We are housewives and moms who were trying to do something good. Maybe we were in over our heads and god knows, we were naïve and too trusting for sure. But we LOVED Moms for Marijuana! We thought Serra Frank had everything under control. And we thought that because she said so.
We BELIEVED her without question for a long time and that was stupid. I tried to hang in there with Serra through it all, for Moms. I truly did. But in the end, it was impossible.
Yes, as Serra says, she had had some problems getting all the directors to do what she wanted them to do. That is true. Some of them didn’t have a lot of time; some of them thought her demands were secondary to the things we NEEDED to be doing.
Some of them didn’t know what to do because Serra had control of everything and hadn’t told them what she wanted or HOW she expected it done.

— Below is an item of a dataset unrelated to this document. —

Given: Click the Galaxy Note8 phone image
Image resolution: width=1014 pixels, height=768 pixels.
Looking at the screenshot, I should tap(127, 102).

But regardless of the reasons, board members cannot just be fired. And there was never any talk of disbanding the current board or that none of us were “REALLY” directors anymore.
Still, through all the growing concerns, the doubts, the frustrations, I was not only Moms for Marijuana’s Assistant Director, I was Serra’s friend and I REALLY TRIED to stay by her side and help her.
So she fired Diane-Marie Jensen, the Director of Administration, just like that. No board vote, no nothing. Claiming she was not doing her job. That’s just not true.
Let me tell you, this woman worked tirelessly for Moms. She was the only one with experience in building and being on the board of a nonprofit, she wrote our Moms Manual and our Code of Conduct. She handled all the new chapters coming in, built their pages, and guided them through the beginning of leading their chapter. She ran Canada Moms almost singlehandedly and spent hours working for Moms — more than ANY other board member we had.
Why, until this all hit, even I didn’t know all the work she was doing, and it was a LOT! She tried to counsel Serra several times about following certain guidelines and how to do things right as a nonprofit. She asked questions. She had concerns. FOR MONTHS! She was starting to DEMAND answers.And then suddenly she was fired. Shut out of everything completely. Serra even told me she was dead to her! Well, this wasn’t right! The other board members weren’t doing the things Serra “wanted” them to be doing either, but she didn’t fire them! Of course, they weren’t asking any questions either. Hmmm?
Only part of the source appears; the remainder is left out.